Biden will host the ASEAN summit at the White House

Leaders from Southeast Asia will head to Washington DC this week for a summit with US President Joe Biden, seen here virtually participating in the previous ASEAN Summit from the White House in Washington DC in October 2021.

Nicholas Kamm | Afp | fake images

In the midst of the war in Ukraine is Washington’s top foreign policy priority, President Joe Biden will host Southeast Asian leaders in Washington, signaling America’s commitment to the region where it is engaged in a struggle for dominance with China.

Some critical issues, such as the post-Covid economy revival, climate change and the coup in Myanmar will be on the table at the two-day meeting starting on Thursday. Leaders of the Association of Southeast Asian Nations (ASEAN), a bloc of 10 countries that together make up the world’s seventh largest economy, will be there.

Security issues are likely to be on the table at the summit, Ong Keng Yong, a former ASEAN secretary general, told CNBC.

“It is inevitable that issues of geopolitics and international security will be raised and discussed, but in this regard, I do not expect any dramatic movement,” Ong said, adding: “The United States needs to be more present in Southeast Asian countries.” .”

The White House has said the summit will “demonstrate America’s enduring commitment to ASEAN…and commemorate 45 years of US-ASEAN relations.”

The United States has often emphasized the “centrality of ASEAN” in its Indo-Pacific strategy to contain China. This emphasis gives the region, populated by nations unwilling to openly choose between the US and China, some bargaining power.

ASEAN would like to see an economic framework with some concessions and a clearer strategy towards regional security, especially regarding the South China Sea.

Joshua Kurlantzick

Council on Foreign Relations

Ong, who is also Singapore’s ambassador-at-large, said Asia offered enough to keep the United States engaged despite its concerns about the war in Ukraine. “Since the end of World War II, it is obvious that Europe comes first to the United States before any other region of the world,” he said.

“However, the people of ASEAN believe that America’s resiliency and vitality will find on the Asian side of the Pacific Ocean something worth engaging with and ensuring America’s future prosperity.”

“ASEAN would like to see an economic framework with some concessions and a clearer strategy towards regional security, especially as it relates to the South China Sea,” Joshua Kurlantzick, senior fellow for Southeast Asia at the Council, told CNBC. Of Foreign Affairs.

Biden’s Indo-Pacific Strategy, released in February, states that Washington will explore opportunities for the Quad to work with Southeast Asian nations. But ASEAN would like to see more US support for initiatives led by the bloc.

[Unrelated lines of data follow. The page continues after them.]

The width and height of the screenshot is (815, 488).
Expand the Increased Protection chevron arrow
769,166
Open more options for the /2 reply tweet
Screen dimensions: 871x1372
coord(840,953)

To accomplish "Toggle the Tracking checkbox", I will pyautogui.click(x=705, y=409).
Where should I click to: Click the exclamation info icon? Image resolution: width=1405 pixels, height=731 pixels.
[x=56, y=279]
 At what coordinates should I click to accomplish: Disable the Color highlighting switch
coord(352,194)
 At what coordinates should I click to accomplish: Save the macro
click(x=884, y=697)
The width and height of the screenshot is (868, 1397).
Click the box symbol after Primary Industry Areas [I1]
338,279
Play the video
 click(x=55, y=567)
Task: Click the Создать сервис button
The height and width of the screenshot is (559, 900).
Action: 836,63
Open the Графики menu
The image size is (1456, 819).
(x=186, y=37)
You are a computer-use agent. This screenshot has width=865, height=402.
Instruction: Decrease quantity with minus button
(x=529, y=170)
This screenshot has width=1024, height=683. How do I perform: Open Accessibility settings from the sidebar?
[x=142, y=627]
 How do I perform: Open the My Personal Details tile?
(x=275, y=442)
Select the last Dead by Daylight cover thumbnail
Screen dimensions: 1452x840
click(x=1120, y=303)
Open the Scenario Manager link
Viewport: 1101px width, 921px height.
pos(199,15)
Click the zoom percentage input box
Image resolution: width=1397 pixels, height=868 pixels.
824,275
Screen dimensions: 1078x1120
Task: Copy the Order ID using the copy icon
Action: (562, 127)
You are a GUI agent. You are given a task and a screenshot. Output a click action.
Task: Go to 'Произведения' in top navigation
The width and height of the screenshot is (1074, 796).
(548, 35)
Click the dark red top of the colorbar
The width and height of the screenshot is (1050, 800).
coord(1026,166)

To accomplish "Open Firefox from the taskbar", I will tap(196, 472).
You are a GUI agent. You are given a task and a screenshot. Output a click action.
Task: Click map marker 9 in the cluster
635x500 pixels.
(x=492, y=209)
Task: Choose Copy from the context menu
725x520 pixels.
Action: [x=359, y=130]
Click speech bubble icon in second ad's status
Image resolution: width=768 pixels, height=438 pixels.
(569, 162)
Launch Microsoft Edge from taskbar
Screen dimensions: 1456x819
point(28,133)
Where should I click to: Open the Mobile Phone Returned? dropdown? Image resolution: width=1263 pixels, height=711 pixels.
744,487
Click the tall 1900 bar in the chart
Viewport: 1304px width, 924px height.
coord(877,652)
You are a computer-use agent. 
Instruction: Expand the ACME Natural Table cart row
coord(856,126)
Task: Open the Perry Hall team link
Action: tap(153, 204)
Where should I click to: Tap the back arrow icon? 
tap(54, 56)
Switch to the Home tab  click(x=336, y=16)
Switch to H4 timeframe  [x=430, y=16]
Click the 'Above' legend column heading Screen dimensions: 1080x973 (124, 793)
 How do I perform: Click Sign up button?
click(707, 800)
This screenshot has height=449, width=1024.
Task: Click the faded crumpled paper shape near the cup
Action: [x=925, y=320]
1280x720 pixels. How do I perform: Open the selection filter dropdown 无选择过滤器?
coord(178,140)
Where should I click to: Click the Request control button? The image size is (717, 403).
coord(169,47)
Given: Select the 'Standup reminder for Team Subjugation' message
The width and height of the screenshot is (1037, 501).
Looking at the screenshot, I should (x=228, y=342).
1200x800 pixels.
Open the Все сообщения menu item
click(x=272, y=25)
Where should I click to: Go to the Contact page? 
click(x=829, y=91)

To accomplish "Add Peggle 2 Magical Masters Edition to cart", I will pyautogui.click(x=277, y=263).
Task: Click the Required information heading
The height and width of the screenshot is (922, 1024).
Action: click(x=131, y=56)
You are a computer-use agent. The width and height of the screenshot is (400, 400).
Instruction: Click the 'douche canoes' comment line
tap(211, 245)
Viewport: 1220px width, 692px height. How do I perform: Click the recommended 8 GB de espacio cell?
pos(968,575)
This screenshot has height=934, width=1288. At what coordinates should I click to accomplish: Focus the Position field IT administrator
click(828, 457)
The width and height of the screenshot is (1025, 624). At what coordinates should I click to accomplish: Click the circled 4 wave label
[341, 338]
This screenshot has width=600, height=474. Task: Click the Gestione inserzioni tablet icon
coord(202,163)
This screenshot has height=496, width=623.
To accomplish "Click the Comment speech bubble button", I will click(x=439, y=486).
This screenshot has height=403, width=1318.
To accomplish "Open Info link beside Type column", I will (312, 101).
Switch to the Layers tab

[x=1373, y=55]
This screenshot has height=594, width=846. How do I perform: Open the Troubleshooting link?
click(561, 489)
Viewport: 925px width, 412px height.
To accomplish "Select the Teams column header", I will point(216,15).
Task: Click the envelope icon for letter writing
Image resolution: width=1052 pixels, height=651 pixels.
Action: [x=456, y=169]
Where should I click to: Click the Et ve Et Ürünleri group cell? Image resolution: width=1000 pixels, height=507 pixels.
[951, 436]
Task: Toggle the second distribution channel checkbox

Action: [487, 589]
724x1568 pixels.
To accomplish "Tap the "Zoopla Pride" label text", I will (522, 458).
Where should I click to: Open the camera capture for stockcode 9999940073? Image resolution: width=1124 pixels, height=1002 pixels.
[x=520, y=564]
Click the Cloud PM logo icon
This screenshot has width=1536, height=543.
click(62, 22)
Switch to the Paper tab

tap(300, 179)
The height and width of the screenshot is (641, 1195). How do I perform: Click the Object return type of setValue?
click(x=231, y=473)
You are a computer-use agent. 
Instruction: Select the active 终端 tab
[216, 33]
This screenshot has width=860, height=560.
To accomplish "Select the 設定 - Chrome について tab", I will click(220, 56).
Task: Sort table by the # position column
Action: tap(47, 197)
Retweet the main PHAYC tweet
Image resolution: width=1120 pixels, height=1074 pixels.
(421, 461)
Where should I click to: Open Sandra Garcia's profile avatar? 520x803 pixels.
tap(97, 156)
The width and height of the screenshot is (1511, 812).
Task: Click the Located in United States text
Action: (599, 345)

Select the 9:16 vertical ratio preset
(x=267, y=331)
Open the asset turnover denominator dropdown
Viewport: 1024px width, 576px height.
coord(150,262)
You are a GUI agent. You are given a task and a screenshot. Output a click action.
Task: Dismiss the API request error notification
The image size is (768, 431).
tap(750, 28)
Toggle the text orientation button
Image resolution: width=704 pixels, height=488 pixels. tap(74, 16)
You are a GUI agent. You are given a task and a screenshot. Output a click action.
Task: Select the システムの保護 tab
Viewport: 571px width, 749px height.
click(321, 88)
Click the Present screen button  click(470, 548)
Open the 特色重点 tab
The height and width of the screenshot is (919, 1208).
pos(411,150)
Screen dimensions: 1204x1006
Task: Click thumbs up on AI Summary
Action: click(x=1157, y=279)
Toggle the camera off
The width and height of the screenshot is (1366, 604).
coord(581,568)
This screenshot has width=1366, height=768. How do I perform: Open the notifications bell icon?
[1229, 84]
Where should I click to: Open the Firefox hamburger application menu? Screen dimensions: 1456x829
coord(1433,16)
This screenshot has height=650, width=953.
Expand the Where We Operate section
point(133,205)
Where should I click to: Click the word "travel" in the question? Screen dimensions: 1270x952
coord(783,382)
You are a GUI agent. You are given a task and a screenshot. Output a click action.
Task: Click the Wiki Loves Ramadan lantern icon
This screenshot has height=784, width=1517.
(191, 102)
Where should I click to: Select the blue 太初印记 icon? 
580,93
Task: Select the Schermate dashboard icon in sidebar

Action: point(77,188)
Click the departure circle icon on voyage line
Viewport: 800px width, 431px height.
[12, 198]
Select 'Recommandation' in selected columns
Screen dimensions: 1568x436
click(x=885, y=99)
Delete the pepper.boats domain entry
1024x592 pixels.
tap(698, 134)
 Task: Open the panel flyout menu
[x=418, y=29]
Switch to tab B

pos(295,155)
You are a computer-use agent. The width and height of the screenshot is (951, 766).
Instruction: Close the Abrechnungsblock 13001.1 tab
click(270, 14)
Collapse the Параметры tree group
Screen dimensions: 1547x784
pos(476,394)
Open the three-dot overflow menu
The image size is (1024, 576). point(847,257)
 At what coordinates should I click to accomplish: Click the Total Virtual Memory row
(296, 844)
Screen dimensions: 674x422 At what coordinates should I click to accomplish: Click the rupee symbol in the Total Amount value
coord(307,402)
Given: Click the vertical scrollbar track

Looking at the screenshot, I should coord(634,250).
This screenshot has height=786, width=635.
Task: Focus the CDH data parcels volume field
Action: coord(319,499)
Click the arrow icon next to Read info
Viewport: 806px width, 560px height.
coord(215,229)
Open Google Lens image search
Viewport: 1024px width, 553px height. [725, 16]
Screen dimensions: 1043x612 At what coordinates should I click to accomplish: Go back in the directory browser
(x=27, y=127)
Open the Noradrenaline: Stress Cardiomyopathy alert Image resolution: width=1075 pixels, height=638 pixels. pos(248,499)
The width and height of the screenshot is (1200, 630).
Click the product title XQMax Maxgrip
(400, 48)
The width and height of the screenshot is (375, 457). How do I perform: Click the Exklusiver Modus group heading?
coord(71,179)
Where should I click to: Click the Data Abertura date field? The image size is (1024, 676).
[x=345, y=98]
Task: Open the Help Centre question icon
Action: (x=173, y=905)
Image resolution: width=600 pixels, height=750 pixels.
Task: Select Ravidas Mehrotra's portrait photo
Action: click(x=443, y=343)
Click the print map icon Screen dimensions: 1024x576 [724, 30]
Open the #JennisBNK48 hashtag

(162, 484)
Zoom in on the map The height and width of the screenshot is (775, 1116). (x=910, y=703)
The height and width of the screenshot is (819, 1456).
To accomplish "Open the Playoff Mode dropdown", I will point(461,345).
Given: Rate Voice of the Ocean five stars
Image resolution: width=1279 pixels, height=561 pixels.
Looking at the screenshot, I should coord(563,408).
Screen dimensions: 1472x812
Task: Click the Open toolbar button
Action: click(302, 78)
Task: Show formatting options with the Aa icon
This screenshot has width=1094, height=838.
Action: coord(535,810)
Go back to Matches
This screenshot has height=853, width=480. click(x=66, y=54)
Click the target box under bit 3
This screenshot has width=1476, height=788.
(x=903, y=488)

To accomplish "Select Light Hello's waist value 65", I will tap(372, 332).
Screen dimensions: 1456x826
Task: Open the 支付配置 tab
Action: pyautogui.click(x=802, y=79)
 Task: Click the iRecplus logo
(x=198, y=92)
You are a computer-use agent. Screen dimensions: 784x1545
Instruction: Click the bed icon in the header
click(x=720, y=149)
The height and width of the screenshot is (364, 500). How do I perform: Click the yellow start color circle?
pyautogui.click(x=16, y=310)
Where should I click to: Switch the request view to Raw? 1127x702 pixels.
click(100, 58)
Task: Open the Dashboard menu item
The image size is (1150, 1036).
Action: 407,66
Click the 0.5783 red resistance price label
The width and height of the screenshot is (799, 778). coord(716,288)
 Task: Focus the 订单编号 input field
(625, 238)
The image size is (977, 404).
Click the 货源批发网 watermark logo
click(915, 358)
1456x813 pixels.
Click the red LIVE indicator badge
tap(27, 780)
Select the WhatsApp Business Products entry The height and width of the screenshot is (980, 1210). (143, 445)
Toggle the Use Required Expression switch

Quad, officially known as the Quadrilateral Security Dialogue, is formed by the US, Australia, Japan and India in a strategic partnership aimed at countering China’s impending military presence in the Indo-Pacific.

Separately, Aukus is made up of Australia, the UK and the US, an Indo-Pacific security alliance that was launched last September.

“ASEAN would probably like to see more US support for its ASEAN-led mechanisms, as opposed to US-led minilateral groups like Quad and Aukus,” said Joanne Lin, a senior fellow at the Center for ASEAN Studies at ISEAS-Yusof Ishak. Institute in Singapore.

“US support for the ASEAN Indo-Pacific Outlook will be important,” Lin added, referring to the document adopted in 2019 where ASEAN details its geostrategic concept of the Indo-Pacific region after former President Donald Trump will publish his vision of a free and inclusive Indo-Pacific.

People in many parts of the Southeast Asian region see US interests primarily as a competition between American liberal democracy and Asian conservatism, said Ong, a former ASEAN secretary-general.

“Sure, we have various forms of autocratic rule in different parts of ASEAN. However, there are many areas where mutually rewarding joint initiatives can be undertaken to deepen ties on a broader canvas,” Ong said.

Indo-Pacific economic framework

The US may discuss the Indo-Pacific economic framework that Biden announced at last year’s East Asia Summit. This could include new approaches to trade, security of supply chains and clean energy.

“While the US is still developing the content of the framework, it is unlikely to impress ASEAN,” according to Lin of the ISEAS-Yusof Ishak Institute. “Lack of market access and high labor and environmental standards may not go down well with several ASEAN countries.”

There may be “some progress on the Indo-Pacific economic framework, but binding commitments from the US are unlikely,” CFR’s Kurlantzick said, adding that expectations from the summit will be “pretty low” given that many other things are happening in the world. .

Two ASEAN countries will not be represented at the meeting with Biden: outgoing Philippine President Rodrigo Duterte and Myanmar junta leader Min Aung Hlaing, who took power from the elected government of Aung San Suu Kyi in a coup in February 2021.